From the entries that follow, copy exactly the lines beginning at the line holding "The height and width of the screenshot is (505, 1280)." and continuing through the line holding "Click the Google".
┌─ SUPPLIED ENTRIES
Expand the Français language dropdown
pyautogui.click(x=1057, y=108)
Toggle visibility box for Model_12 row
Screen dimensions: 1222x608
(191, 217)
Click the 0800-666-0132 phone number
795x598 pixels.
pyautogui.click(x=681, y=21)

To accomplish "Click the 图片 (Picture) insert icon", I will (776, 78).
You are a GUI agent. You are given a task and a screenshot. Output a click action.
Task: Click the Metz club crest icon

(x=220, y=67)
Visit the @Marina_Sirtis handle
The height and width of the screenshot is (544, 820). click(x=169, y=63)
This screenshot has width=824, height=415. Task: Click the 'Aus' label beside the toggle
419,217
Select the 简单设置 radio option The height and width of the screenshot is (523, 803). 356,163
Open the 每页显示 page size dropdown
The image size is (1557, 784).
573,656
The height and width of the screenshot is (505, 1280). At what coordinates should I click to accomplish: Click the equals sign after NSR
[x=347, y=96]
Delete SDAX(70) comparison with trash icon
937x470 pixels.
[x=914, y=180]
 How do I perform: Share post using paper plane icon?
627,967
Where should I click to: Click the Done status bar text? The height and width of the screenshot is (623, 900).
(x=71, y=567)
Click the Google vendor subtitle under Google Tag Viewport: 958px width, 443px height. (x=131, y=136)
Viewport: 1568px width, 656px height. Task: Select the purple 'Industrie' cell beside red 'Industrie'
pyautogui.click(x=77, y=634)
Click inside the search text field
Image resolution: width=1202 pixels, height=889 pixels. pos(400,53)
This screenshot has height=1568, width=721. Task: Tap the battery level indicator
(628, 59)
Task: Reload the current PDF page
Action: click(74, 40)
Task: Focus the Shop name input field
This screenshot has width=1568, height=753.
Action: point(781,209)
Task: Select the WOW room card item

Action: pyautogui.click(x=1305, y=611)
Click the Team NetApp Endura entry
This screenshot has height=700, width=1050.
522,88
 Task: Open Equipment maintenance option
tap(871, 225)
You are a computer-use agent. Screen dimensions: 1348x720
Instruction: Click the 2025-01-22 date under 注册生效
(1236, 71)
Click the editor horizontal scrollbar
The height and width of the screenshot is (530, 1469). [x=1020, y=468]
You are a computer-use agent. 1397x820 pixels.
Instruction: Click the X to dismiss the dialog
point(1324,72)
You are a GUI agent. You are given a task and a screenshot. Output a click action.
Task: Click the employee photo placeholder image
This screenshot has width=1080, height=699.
└─
RESPONSE:
The height and width of the screenshot is (505, 1280). At what coordinates should I click to accomplish: Click the equals sign after NSR
[x=347, y=96]
Delete SDAX(70) comparison with trash icon
937x470 pixels.
[x=914, y=180]
 How do I perform: Share post using paper plane icon?
627,967
Where should I click to: Click the Done status bar text? The height and width of the screenshot is (623, 900).
(x=71, y=567)
Click the Google vendor subtitle under Google Tag Viewport: 958px width, 443px height. (x=131, y=136)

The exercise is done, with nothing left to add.